The laughter died on his lips. “No take-backs, Natalie.”
“Take-backs?” I asked with my own smile. “What makes you think I want to take back what happened?”
“I heard you talking to Amy earlier. It sounded like you didn’t want to do this,” he admitted.
“That was…not the conversation we were having,” I said, biting my lip.
It had been more about how to keep things casual. How to keep him at a distance. How not to get my feelings involved. How to let the sex lead and the rest just rest. Because I only had a month, and I didn’t need the complication of a relationship that would go nowhere. Not with a guy like Penn. He didn’t exactly seem like Mr. Relationship even if Melanie did think he was marriage material.
“I see. Is this about your rules again? Because I’m pretty sure sex is self-explanatory.”
“No. I think I get it. Sounds like you’re the one worrying about it.”
“Not worry exactly, but I do want to make sure that you’re comfortable.
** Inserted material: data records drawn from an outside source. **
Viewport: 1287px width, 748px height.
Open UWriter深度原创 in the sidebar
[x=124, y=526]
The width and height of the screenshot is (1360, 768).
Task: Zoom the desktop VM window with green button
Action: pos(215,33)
For some reason, this doesn’t seem like something you would normally do. I want us to be open with each other.”
“Okay,” I said easily.
“Okay?” he asked with a smirk. “That easy?”
I stepped up to where he was sitting and straddled his lap. “What I was going to say was that I think, next time…I should be on top.”
His eyes turned devilish. “That can be arranged.”
“Like…right now?” I asked.
“Right fucking now.”
Natalie
21
“Natalie, can I speak to you?” Kristen, the interior designer, called from the living room.
I stared at the email I’d drafted to my agent on my phone. It had the first fifty pages of my new book, which was currently untitled, and an outline of the rest of the book as I had it set up now. I wasn’t ready to go out with this one yet. Not while Told You So was still out on its miserable run. But Caroline wanted to read it. Before I could think better of it, I clicked Send and rushed out into the living room.